[What to work on] Pictures stay out of the copy. Retype exactly, and only, the lines from the one containing "402x301 pixels." through the end of the listing below.
• • • • •
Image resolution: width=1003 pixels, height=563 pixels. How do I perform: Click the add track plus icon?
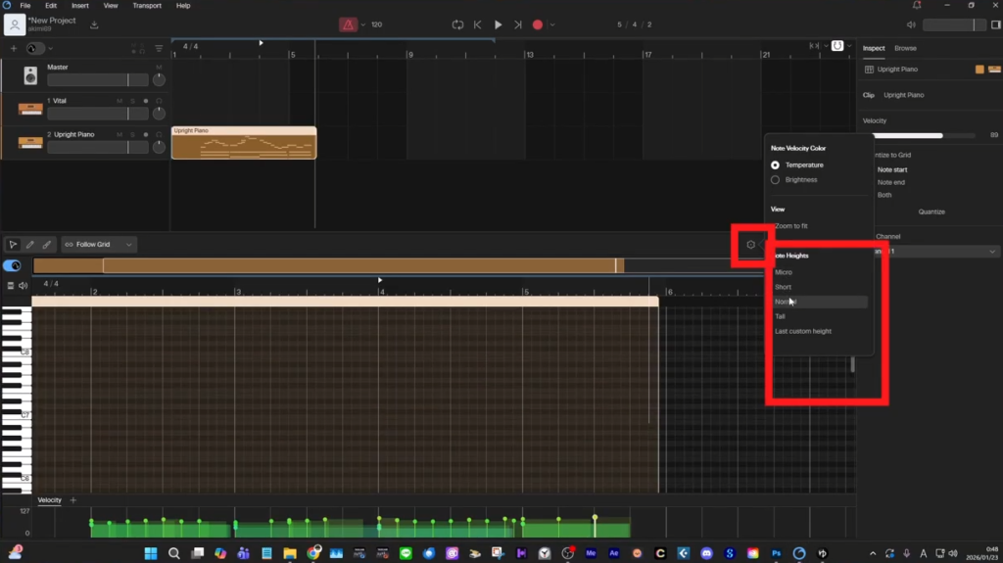pos(14,48)
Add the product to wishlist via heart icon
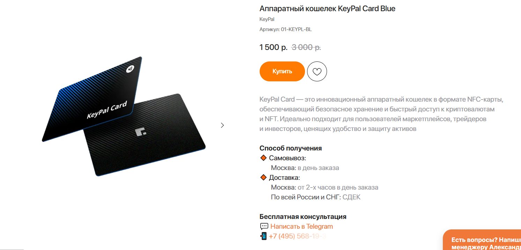Viewport: 521px width, 250px height. click(317, 72)
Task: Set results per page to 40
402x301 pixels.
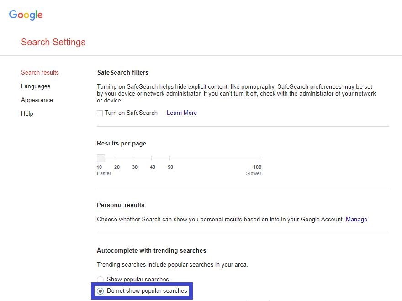Action: point(152,158)
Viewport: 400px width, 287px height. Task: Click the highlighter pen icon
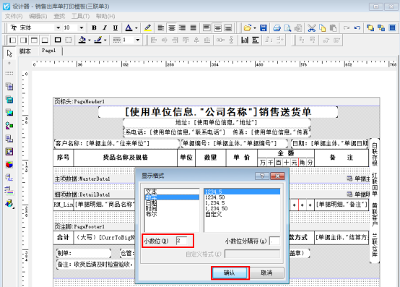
• • • • •
[Answer space]
402x301 pixels.
Action: point(152,158)
Viewport: 400px width, 287px height. Task: Click the highlighter pen icon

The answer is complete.